Budapest decided to stop receiving gas through the Ukrainian pipeline and chose to have it delivered through Austria and Serbia, the most loyal countries to the Kremlin. Photo: shutterstock.

By Annie Cook

The new 15-year contract for Russian gas supplies to Hungary is a slap in the face to Ukraine and the EU. Budapest decided to stop receiving gas through the Ukrainian pipeline and chose to have it delivered through Austria and Serbia, the most loyal countries to the Kremlin.

“We are surprised and disappointed by Hungary’s decision to sign – in Budapest on 27 September 2021 – a new long-term contract with Russia’s Gazprom for gas supplies bypassing Ukraine. We consider this to be a purely political, economically unjustified decision, made in order to please the Kremlin and to the detriment of Ukraine’s national interests as well as Ukrainian-Hungarian relations. This decision is in violation of the Treaty on the Foundations of Good Neighbourly Relations and Cooperation between Ukraine and the Republic of Hungary of 6 December 1991,” the Ukrainian Foreign Ministry said in a statement on Monday.

According to Kiev, it would be more beneficial for Hungary to receive gas through Ukraine. As Hungary declared its intention to sign the contract, Kiev threatened to appeal to the EU on the issue. “Ukraine will also apply to the European Commission to assess the compatibility of the new Hungarian-Russian gas agreement with European energy legislation,” the statement read.

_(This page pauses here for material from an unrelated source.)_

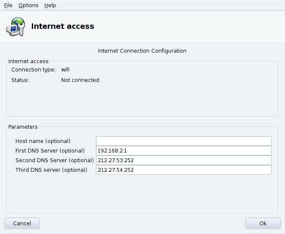
Task: Open the Help menu
Action: click(x=50, y=5)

The Ukrainian authorities announced the postponement of the meeting of the Joint Inter-governmental Ukrainian-Hungarian Economic Cooperation Commission. “On 29-30 September, the fifth meeting of the Joint Inter-governmental Ukrainian-Hungarian Economic Cooperation Commission, co-chaired by the foreign ministers of both countries, was to be held in Budapest. (…) Today, Ukraine’s Ministry of Foreign Affairs motioned to postpone the meeting to a later date because the Hungarian-Russian gas agreement will have a significant impact on the energy security of Ukraine and Europe. It also creates new circumstances that require a comprehensive risk assessment, as well as countries of the region to make concerted efforts to minimize its negative consequences,” said Ukrainian officials.

On Monday, Gazprom CEO Alexei Miller arrived in Budapest. The parties signed a long-term contract for gas supply to the country. The new contract will enter into force on 1 October and remain valid for 15 years. Hungary will buy 4.5 billion cubic metres of gas per year. The raw material will be supplied via Serbia (Turkish Stream line – 3.5 bcm) and Austria (1 bcm). The terms of the agreement can be renegotiated after 10 years. In 2020, Hungarians imported 8.6 bcm of gas from Russia (against total consumption of 10.2 bcm); they bought more only 12 years ago.